Owing to the rarity of the condition and the overall lack of prospective data, it is challenging to establish recommendations for patients resistant to first-line therapies. Purine analogs (fludarabine, cladribine, deoxycoformycin, and bendamustine) are recommended for resistant diseases, and were found to provide encouraging outcomes (79% overall response rate) in a small number of patients [33, 34]. To reduce toxicity, patients may be treated for a maximum of one to three cycles to elicit a rapid response. The combination of fludarabine and mitoxantrone has resulted in long-lasting full remission [33]. Young patients with refractory T-LGL leukemia may be candidates for hematopoietic stem cell transplantation. In a study of 15 patients with LGL leukemia who received autologous or allogeneic stem cell transplantation, six individuals remained disease-free after transplantation [35]. Patients with symptomatic splenomegaly may be candidates for splenectomies irrespective of the presence of cytopenia. A comprehensive literature analysis revealed an ORR of 56% without sustained responses [36].

Considering the pathophysiology of LGL leukemia, specific inhibitors were tested in patients with the disease. Regarding IL-15 targeting, Waldmann et al. [37] demonstrated the effects of Hu-Mikb1, which inhibits IL-15 transpresentation to T cells that express IL-2/IL-15Rb (CD122), in a phase I trial. Hu-Mikb1 was found to be safe for patients, but no clinical reactions were detected. JAK/STAT3 inhibition might be a potential treatment strategy for patients with LGL leukemia. Weekly low-dose MTX has been shown to be a very effective inhibitor of the JAK/STAT pathway, and may explain its effectiveness in LGL leukemia [38]. However, STAT3-mutated subclones are still found in full responders, and the JAK3 pathway is now considered a target for immunosuppression [39]. Tofacitinib citrate (CP690550), a JAK3-specific inhibitor, has shown remarkable efficacy in the treatment of refractory RA [4, 40]. This particular inhibitor was evaluated in nine patients with refractory LGL leukemia and RA, six of whom showed a hematologic response, and neutropenia improved in five of the seven patients [40]. The novel multi-cytokine inhibitor BNZ-1 might be beneficial for patients with LGL leukemia. BNZ-1 inhibits the signaling of IL-2, IL-15, and, to a lesser extent, IL-9, but has no effect on IL-4, IL-7, or IL-21 [41]. In a phase I dose-escalation trial, BNZ-1 was demonstrated to be a highly active selective immunomodulator that decreases T regulatory cells, NK cells, and memory T cells while leaving the major leukocyte populations unaffected. In a phase I/II trial, it will be evaluated in patients with LGL leukemia (NCT03239392).
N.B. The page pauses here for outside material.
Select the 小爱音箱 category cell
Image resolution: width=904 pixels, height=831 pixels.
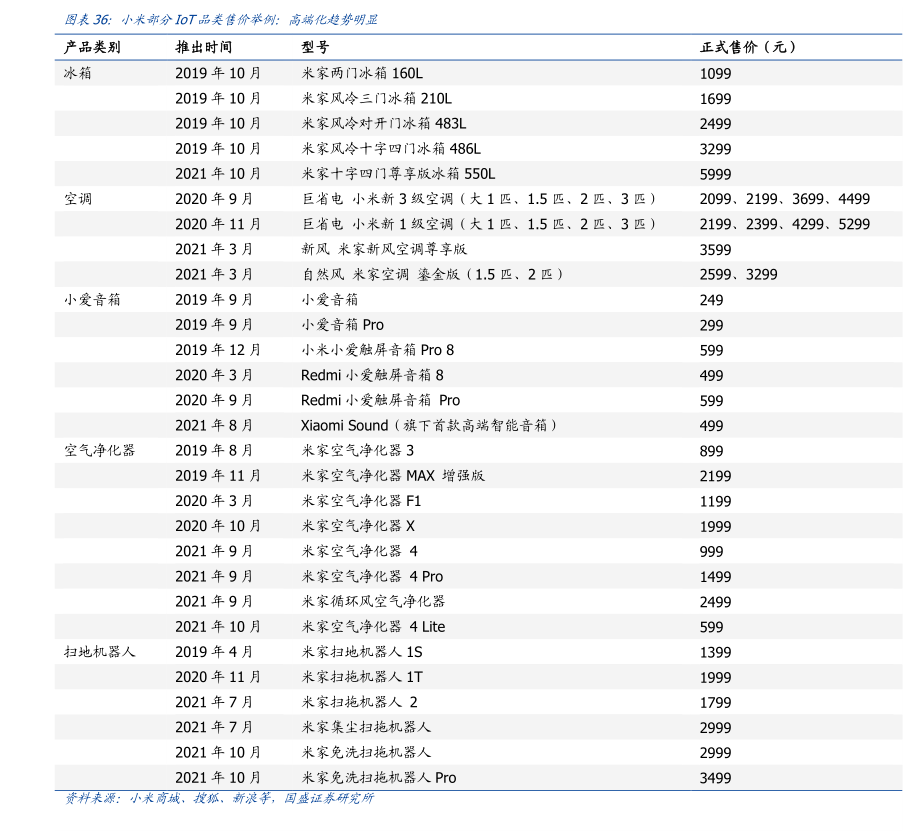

The complicated etiology of T-LGL leukemia, which is considered to include neoplastic, viral, and/or autoimmune processes, is characterized by a combination of molecular and systemic diseases. Although the role of Stat3 activation/mutation in the pathogenesis has led to significant advancements in our knowledge of LGL clonal proliferation, T-LGL leukemia is still an incurable condition and there is an unmet need to develop better therapeutic approaches.

No potential conflicts of interest relevant to this article were reported.